Sunday 24 February 2019

[CLOSED] Bake Code

EDITOR'S NOTE: An updated version of this article (07 December 2023) is available as part of the Historical section of our Substack page. Check that out here:

If someone told you that they were going to fuse "traditional European baking techniques" with Asian pastries, you might wonder like I did... huh? This is how Bake Code describes themselves, originally from Taiwan but spreading throughout the Pacific countries and now with a few places in Los Angeles and Toronto. The end results usually end up being sweeter than you might find in Asian bakeries, possibly more so for the distinctly Asian American sweet tooth.

While "high end bakery boutique" might be a bit of a stretch, the place is great and worth checking out. The open plan gives you the ability to stroll around and check all the options out on your own, take in the smells, and populate a tray with all your selections. Generally it seems easy going here, at least on weekdays, a comfortable environment to grab a coffee or tea and enjoy a few bites.

A bread time table is posted at each location, showing when certain items come out fresh. Wisely, they limit their production of each item since there are so many, which increases the chance an individual piece of bread gets sold and not wasted.

Pork floss is probably most enjoyed in China, known as a breakfast food that improves digestion and nutrient absorption. I cannot independently verify these claims, but the pork floss bun ($2.50, above) here is available if need be. The savory top and sweet bread are a good combination, and the bakery has a good clean bathroom just in case the claims are true.

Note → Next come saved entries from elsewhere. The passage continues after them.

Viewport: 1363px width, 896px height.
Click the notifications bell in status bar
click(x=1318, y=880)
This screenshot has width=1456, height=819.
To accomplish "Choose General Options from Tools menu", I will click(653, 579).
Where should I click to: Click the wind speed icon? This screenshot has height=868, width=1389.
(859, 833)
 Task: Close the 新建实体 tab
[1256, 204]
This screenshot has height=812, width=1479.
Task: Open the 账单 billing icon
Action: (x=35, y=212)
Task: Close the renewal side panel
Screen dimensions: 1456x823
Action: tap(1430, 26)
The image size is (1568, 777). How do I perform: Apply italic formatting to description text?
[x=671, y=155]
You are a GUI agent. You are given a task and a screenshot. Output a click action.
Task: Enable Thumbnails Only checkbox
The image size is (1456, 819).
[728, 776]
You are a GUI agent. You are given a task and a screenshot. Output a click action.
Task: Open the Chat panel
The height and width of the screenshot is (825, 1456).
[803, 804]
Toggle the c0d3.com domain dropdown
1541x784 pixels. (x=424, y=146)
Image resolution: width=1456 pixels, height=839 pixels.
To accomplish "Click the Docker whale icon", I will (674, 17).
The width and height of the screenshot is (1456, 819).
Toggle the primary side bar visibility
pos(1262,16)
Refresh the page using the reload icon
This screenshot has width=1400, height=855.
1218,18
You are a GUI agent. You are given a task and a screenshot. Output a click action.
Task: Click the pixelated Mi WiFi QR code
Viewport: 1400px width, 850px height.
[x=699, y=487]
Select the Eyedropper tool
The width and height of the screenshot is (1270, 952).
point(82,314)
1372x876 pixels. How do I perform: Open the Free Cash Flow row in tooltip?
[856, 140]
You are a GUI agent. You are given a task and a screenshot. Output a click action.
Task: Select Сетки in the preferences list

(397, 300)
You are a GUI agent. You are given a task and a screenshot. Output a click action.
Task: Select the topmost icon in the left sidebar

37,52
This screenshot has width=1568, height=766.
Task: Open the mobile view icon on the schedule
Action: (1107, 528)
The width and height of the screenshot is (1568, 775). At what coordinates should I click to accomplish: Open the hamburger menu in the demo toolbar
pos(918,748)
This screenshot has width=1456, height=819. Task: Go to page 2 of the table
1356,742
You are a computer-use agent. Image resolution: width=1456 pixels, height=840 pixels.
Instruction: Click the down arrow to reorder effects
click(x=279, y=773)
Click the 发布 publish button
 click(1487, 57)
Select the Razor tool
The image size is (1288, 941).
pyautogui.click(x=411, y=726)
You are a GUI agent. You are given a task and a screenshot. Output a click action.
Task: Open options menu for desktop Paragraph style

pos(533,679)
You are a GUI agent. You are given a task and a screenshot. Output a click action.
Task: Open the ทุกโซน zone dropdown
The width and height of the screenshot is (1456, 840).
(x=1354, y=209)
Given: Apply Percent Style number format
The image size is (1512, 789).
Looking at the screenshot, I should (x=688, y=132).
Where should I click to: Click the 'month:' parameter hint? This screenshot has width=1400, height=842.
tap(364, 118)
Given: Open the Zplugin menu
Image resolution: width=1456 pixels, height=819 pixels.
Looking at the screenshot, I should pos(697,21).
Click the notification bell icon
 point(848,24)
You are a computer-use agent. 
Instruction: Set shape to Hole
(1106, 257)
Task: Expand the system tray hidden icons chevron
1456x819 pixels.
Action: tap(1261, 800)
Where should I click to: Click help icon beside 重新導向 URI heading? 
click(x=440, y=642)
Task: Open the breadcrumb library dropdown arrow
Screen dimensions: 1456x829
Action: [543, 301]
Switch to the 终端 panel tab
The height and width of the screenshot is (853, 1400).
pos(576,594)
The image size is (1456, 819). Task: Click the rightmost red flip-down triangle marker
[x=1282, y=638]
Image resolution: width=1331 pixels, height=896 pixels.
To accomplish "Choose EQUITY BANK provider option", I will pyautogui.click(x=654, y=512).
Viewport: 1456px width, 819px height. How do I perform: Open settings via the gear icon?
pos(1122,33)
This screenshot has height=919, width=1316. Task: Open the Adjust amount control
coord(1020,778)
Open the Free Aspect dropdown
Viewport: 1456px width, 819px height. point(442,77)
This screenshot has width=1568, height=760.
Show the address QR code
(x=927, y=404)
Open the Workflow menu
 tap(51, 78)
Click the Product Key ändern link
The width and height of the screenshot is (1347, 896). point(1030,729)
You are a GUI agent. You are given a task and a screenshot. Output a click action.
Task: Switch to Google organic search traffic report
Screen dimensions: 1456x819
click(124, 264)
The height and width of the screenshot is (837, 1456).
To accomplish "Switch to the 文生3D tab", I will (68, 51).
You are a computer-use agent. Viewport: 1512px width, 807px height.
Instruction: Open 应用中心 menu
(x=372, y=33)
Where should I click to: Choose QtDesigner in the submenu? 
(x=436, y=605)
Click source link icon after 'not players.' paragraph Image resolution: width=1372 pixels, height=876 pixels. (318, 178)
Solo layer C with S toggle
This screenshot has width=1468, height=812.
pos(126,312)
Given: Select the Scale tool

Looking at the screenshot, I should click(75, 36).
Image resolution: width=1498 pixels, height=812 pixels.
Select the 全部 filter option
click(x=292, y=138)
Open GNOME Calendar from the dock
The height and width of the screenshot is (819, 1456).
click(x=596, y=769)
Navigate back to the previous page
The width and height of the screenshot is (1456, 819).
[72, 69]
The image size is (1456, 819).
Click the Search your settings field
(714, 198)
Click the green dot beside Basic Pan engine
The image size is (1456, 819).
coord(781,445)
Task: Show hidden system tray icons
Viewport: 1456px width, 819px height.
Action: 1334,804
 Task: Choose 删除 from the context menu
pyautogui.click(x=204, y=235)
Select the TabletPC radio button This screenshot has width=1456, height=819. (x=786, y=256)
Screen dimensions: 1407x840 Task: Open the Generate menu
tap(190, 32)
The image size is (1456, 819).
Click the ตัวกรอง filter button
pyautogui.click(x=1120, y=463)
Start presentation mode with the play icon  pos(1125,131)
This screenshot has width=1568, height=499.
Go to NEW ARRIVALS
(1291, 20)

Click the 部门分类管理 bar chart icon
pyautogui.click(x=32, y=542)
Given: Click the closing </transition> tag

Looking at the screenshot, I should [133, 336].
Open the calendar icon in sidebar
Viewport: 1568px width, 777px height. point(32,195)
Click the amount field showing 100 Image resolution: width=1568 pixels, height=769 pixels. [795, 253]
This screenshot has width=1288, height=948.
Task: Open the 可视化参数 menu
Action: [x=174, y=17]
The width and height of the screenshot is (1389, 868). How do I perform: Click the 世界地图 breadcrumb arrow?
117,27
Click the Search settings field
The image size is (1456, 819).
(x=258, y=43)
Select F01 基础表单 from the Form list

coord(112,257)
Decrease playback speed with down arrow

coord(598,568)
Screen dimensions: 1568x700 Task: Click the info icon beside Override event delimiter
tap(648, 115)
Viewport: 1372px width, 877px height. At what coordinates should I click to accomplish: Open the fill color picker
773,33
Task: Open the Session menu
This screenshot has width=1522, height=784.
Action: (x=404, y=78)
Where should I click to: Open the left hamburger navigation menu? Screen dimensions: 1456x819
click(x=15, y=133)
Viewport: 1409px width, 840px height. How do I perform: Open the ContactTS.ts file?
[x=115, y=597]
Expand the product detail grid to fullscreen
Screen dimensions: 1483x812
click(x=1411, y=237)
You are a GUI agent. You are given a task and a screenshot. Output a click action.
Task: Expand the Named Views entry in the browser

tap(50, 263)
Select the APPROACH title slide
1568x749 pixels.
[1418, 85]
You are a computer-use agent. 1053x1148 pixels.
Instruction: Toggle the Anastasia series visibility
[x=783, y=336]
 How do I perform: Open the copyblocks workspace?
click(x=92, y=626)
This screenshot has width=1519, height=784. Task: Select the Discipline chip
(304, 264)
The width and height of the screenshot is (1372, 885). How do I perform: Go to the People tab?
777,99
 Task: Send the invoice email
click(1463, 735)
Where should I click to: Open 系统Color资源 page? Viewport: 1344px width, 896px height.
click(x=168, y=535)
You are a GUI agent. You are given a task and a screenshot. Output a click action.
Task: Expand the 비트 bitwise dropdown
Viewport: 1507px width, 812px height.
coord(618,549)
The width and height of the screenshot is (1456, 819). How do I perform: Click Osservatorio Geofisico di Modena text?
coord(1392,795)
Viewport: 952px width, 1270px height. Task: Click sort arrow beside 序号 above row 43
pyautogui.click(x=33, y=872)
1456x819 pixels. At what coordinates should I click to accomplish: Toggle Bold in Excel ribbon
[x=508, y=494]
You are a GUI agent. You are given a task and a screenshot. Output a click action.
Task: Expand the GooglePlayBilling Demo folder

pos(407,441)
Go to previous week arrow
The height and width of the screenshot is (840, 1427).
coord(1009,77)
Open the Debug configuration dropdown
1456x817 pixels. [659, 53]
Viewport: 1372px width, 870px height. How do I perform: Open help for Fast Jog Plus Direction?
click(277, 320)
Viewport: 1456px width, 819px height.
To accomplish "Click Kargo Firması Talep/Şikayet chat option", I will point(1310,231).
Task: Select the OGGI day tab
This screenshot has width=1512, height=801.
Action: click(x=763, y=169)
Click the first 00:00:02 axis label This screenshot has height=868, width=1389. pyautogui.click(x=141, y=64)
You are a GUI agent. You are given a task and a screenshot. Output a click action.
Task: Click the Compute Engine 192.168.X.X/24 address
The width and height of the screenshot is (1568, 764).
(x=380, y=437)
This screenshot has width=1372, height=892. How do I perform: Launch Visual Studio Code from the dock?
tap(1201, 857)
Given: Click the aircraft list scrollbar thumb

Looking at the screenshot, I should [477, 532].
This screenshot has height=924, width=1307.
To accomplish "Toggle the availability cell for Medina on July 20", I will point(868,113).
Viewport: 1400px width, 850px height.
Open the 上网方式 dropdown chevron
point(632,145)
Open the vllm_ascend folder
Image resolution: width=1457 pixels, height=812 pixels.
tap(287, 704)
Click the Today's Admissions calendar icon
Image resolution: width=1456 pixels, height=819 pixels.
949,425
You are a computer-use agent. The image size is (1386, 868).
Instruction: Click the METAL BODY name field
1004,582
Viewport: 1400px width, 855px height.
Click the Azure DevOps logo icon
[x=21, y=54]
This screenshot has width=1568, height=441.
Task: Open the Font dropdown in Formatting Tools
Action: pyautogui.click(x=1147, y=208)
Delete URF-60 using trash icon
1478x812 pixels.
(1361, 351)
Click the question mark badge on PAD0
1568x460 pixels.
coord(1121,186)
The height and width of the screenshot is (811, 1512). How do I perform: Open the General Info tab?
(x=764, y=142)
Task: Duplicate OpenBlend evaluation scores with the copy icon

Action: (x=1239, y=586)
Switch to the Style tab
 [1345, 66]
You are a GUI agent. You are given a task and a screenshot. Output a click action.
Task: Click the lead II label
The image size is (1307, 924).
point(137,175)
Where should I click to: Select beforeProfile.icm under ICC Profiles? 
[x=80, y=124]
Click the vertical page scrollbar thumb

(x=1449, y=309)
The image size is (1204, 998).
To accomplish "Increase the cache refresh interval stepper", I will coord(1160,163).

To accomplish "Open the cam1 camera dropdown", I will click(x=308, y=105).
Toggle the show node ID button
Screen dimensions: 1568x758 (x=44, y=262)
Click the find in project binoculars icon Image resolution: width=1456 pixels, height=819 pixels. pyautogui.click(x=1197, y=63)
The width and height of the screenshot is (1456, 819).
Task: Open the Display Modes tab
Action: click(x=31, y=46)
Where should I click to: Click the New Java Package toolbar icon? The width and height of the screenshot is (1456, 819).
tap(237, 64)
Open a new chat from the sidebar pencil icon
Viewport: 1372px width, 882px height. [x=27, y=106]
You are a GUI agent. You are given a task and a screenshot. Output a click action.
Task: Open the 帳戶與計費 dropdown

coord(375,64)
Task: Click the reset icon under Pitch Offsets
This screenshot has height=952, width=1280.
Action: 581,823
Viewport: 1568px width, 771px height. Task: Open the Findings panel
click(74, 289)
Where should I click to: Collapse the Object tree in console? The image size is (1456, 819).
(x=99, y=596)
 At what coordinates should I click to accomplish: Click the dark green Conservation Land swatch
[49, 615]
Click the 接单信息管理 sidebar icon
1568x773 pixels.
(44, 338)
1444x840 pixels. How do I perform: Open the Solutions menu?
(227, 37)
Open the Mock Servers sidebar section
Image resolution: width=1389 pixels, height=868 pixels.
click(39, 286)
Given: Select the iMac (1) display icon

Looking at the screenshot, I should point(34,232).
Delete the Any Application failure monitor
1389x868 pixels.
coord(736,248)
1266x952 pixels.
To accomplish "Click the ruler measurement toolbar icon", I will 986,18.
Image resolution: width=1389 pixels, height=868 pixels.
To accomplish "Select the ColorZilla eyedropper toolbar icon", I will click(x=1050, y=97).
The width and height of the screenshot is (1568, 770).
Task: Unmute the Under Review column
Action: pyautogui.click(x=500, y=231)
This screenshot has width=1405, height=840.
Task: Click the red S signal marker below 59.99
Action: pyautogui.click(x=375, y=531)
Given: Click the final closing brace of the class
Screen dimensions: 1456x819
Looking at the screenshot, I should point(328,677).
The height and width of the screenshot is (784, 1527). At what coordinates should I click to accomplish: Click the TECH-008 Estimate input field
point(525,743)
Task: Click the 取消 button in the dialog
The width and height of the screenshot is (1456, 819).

Some of the many options on display.

Whether it was meant to be the result of that Euro-Asian fusion or not, many of these modern Asian bakeries produce breads that are feather light and very soft, creating pillowy, chewy textures that folks either love or hate. I fall closer to love than hate, but Bake Code in particular seems to have created it better than most. The first round of "Korean-French" patisseries are being left in the dust by places like this and 85°C.

Do not miss the chance to try the walnut sesame bun ($2.90, below) if you enjoy walnuts and black sesame. The flower-like pastry reveals a little bit of its insides on the shelf, but tear it open to see and enjoy lines of their sweet walnut sesame puree. It is dessert for sure and I would not recommend this over a complete balanced breakfast, but they are incredible.